SHORT EXERCISE: Rewrite each of the entries below with "screenshot" replaced by "screen capture" wherever it occurs, keeping everything else the same. Leave the images out of your version.

Element and text location data:
>> begin
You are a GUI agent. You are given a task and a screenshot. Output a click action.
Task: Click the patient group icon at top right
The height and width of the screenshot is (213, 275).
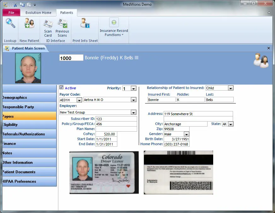[x=261, y=61]
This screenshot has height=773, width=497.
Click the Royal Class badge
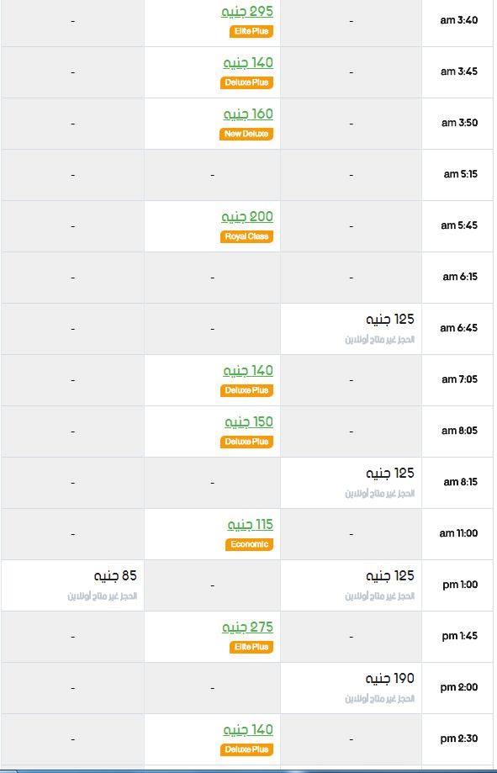coord(246,236)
>> end
REPLY TO THE TASK:
You are a GUI agent. You are given a task and a screen capture. Output a click action.
Task: Click the patient group icon at top right
The height and width of the screen capture is (213, 275).
[x=261, y=61]
This screen capture has height=773, width=497.
Click the Royal Class badge
coord(246,236)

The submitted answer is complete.